Sarah Woelk is being investigated by no less than the Texas attorney general for offering a common-sense comment on Texas election law. Granted, the state's election laws are loose enough to resemble the skin of a shar-pei, but they are clear enough on reporting of political expenditures.

Ethics laws should trump political complaints


Editorial Board, Austin American-Statesman
Sunday, June 13, 2004

Sarah Woelk isn't the first state worker put on the chopping block for political reasons, and she lamentably won't be the last, but she surely doesn't deserve the negative attention she's getting for telling the truth.

Woelk is being investigated by no less than the Texas attorney general for offering a common-sense comment on Texas election law. Granted, the state's election laws are loose enough to resemble the skin of a shar-pei, but they are clear enough on reporting of political expenditures. So, when Woelk was quoted in a March 4 article in the Austin American-Statesman saying that Texas law requires political committees to report all expenditures, no matter who donates the money or whether it's used to elect a candidate or run the committees, she aroused the ire -- and invited the retaliation of -- Texans for a Republican Majority.

State Rep. Jerry Madden, R-Richardson, howled for an investigation by the attorney general, thundering: "I do not believe the Ethics Commission, charged with safeguarding the integrity of our elections, should be commenting on matters directly relevant to pending litigation."

The "pending litigation" to which the representative refers is a grand jury investigation into suspected violations of campaign finance laws by Texans for a Republican Majority. The grand jury is looking into accusations that the group spent $600,000 in corporate money and did not report it to the Texas Ethics Commission. A civil suit is also pending. The GOP committee is arguing that it didn't have to report the corporate money because it was used for the committee's administrative expenses.

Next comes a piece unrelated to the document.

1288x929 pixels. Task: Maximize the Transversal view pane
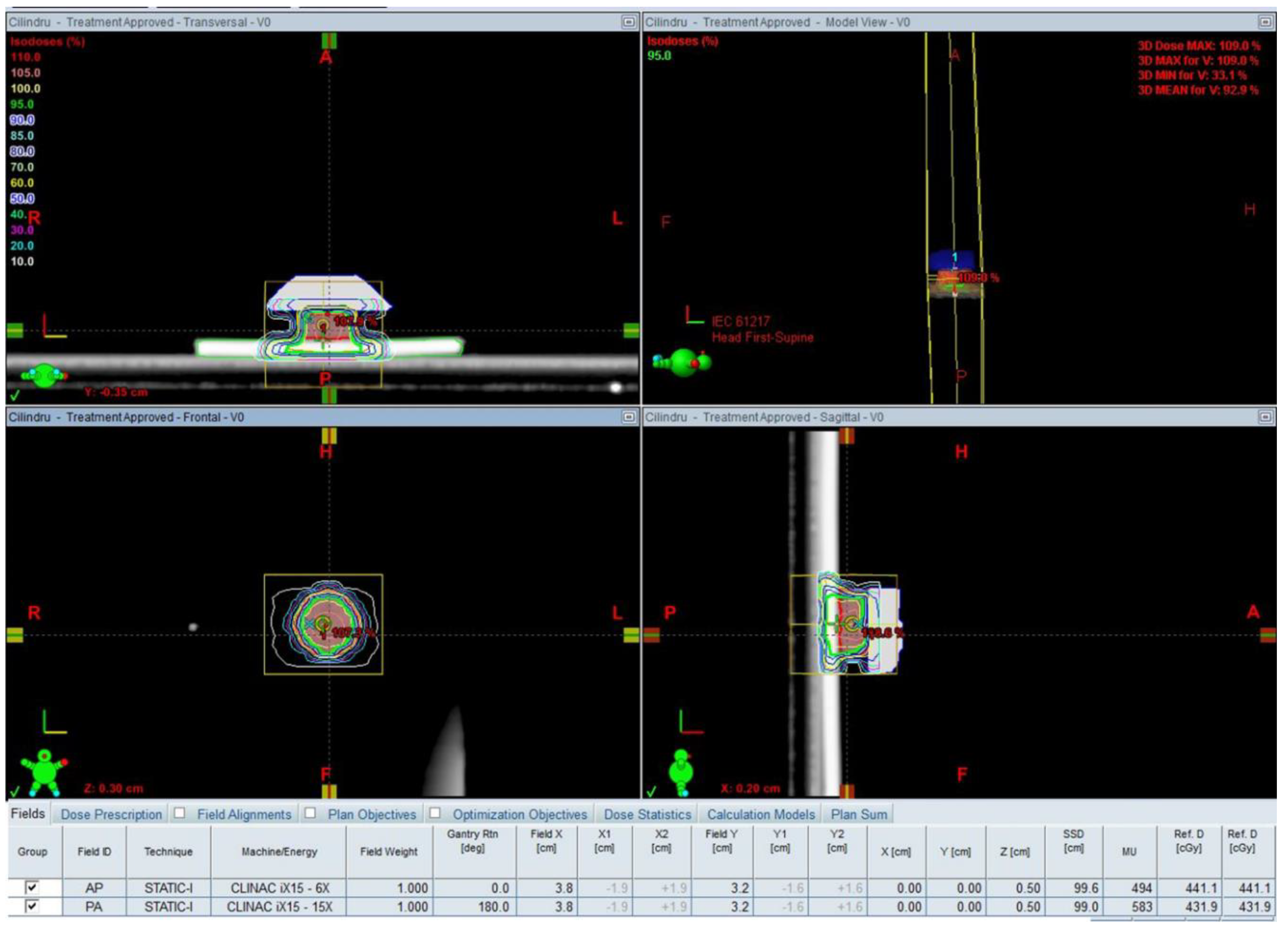click(x=628, y=22)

The American-Statesman asked Woelk to explain the state law on reporting corporate money. She replied that political committees should report all expenditures. "If the PAC has taken possession of the money, yeah, you have to report it," Woelk said. "That is clearly what the law says."

There may be some disagreement with Woelk's plain vanilla, common-sense and nonpartisan interpretation of the law, but she should be allowed to communicate to Texans who pay her salary what her notion of the law is.

This is an attempt to yank what few teeth this "watchdog" agency has -- to stifle an official for giving an answer that offends the powerful. The leash on the Texas Ethics Commission doesn't need to get any tighter.